Saying Scrum can't work because of those arguments is like saying that Scrum can't work in a company, because they are currently using waterfall. While Scrum and waterfall don't play well with each other (or rather contradict each other) it does not mean that you cannot establish Scrum there, if everyone goes along. Likewise I would not state that Scrum can't work in an open source project per se, but it comes with its own straits.
People tend not to work on Open Source projects full time
While this is true, Scrum embraces this kind of uncertainties, too. Given we have a very short cycle of one week, everyone that wants to contribute will have to commit for at least that one week and plan how much time they will be able to spend on the project. Based on how much time every contributor can afford, it's possible to plan the stories to work on. Anyway, doing Scrum won't be really possible, if the contributors tend to stay away from the mandatory meetings.
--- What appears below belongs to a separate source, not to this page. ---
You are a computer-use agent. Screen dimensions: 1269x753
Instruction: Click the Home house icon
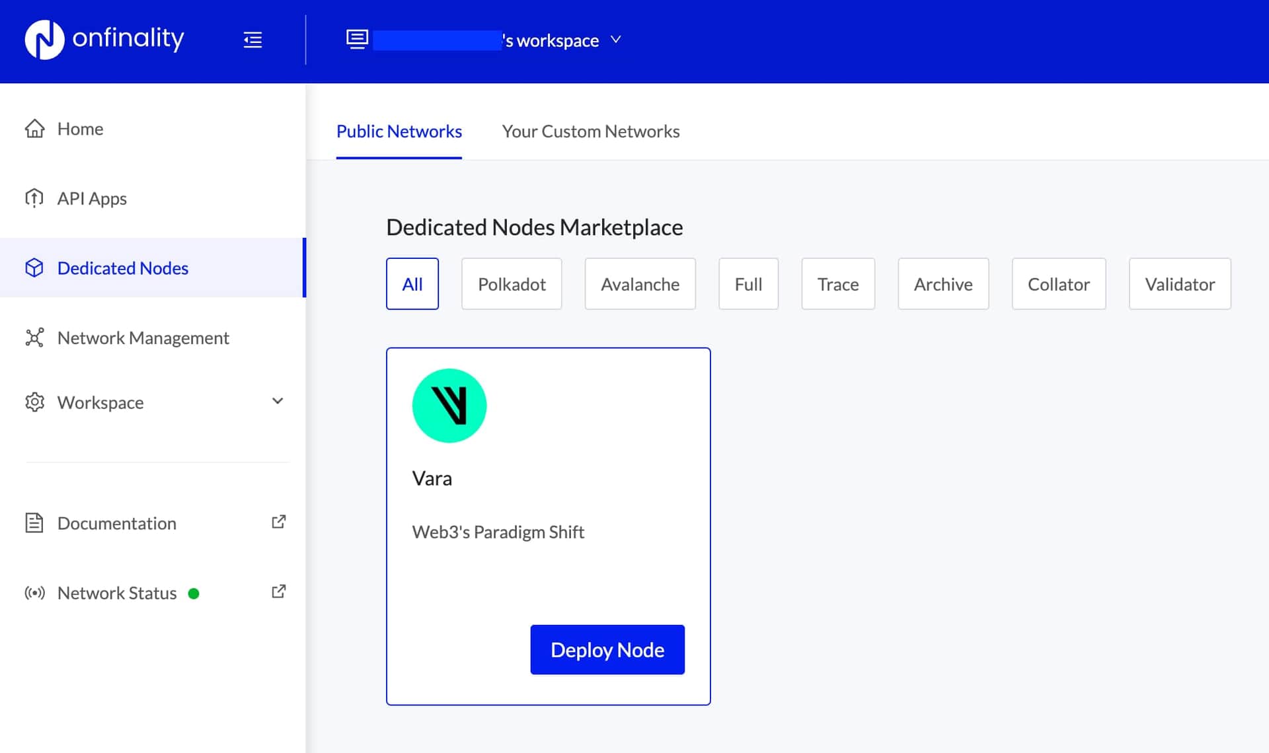[34, 129]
Of course this is not restricted to weekly sprint cycles.
While some projects have a group of core contributors many pull requests are ad-hoc with people submitting pull requests which most likely won't contribute to any agreed sprint goal
Open source does not necessarily mean that everyone can contribute like they want to. There are open source projects with very strict rules on how to contribute (Linux for example). People planning to contribute to the project will be required to attend the sprint planning, etc. You can make this a requirement to contribute to the project. Of course people disliking this may create a fork and work on this how they like, but this will be another project, then.
Communities are often run via messaging systems, blogs, and forums rather than formal meetings like plannings sessions, retrospectives, and sprint reviews
You can have the formal meetings via telephone- or rather videoconferences. While this does not make Scrum easier, it's well possible. Just because it is not done in the projects it does not mean that it can't be done.
The direction of projects is often more of a democracy (or whoever contributes the most) rather than being focused by a Product Owner
Yes, you will have to have someone who acts as a product owner. Again, the usual practice does not keep you from doing it differently. Furthermore, there are examples of single persons driving a project an steering it in one direction (again, think Linux).
Long story short, while you are probably correct that it's anything but the rule, I don't think it is impossible. If you have a competent owner chosing and prioritizing the user stories and contributors that are willing to contribute that way, nothing will keep you from doing Scrum.
Anyway - as was pointed out by the commentors - it's quite likely to be a mess and probably not a good idea. Just to mention some points why it might fail:
- It'll be hard to get a hard core of contributors - without it, Scrum won't play its strengths
- Without a very stable team you could roll a dice to estimate story points - it might work equally well
- with the Scrum overhead it will be even harder to recruit enough contributors
- Commitment levels will most likely not be high enough
(Side note: A Kanban-like approach might work better if you'd like to give some structure to your OSS project. It does not depend on roles, the buy-in is way lower and it's much more time-flexible, but still gives you a good overview of the WiP.)